Young people get news and music online. Radio listeners are going down – but we can move to listen online.
Small markets are losing their newspapers and they need a medium for local news and for local marketing.
Local community groups will manage the sites.
The business model is the public radio model with pledge and business underwriters.
What were the challenges?
SH: Awareness and need. People were afraid of costs and were too busy to look into much.
MM: We were surprised with the number of people who came to the classes.
JK: The relationships that were built were amazing.
What about the digital divide issue? Have you thought about the folks who don’t have access to a computer?
SH: At the beginning of the project we focused on that issue. We planned to tell folks about public kiosks but some of the kiosks were removed so there are areas that we can go.
BC: We have the e-information center at the library.
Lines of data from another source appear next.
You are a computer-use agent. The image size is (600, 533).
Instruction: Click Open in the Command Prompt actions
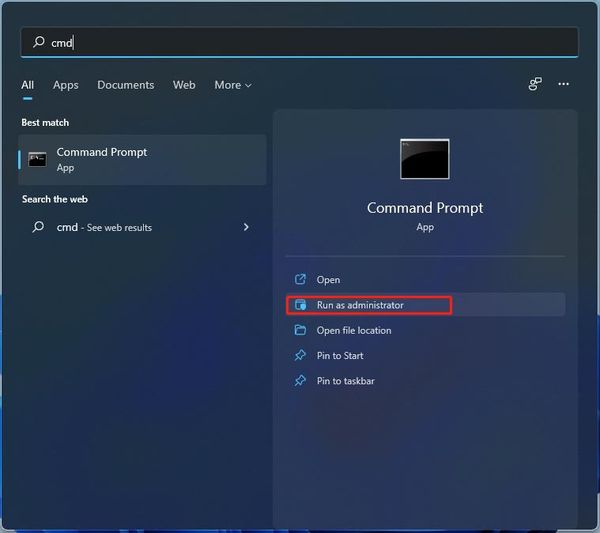pos(328,280)
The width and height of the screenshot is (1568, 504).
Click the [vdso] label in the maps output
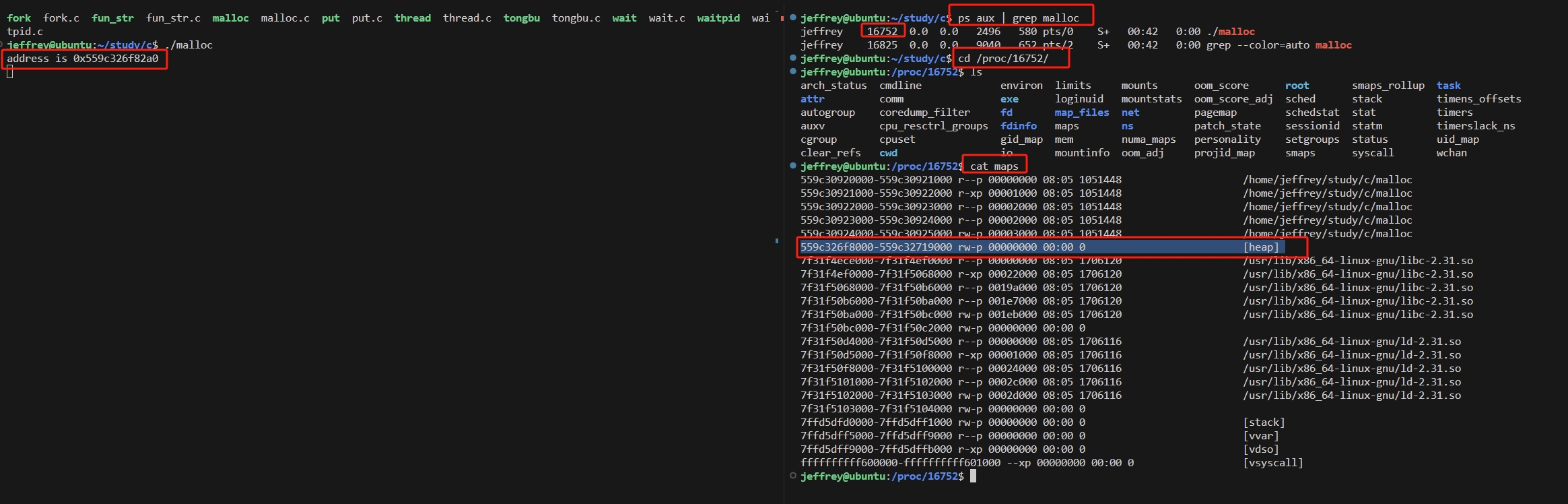point(1260,449)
How do you get people involved?
SH: We hope to have a hook that will entice people with a wide range of content.
How does KAXE reach the region?
MM: We use our contacts that we have through the radio. Just people who are on the radio is a base to market events and news. We have an online newsletter.
Why go with a new address for KAXE?
MM: We don’t want to lose people who might not be interested in the radio.
How do you organize the web site?
SH: It’s hard to build a web site by committee.
BC: We will let anyone get top billing.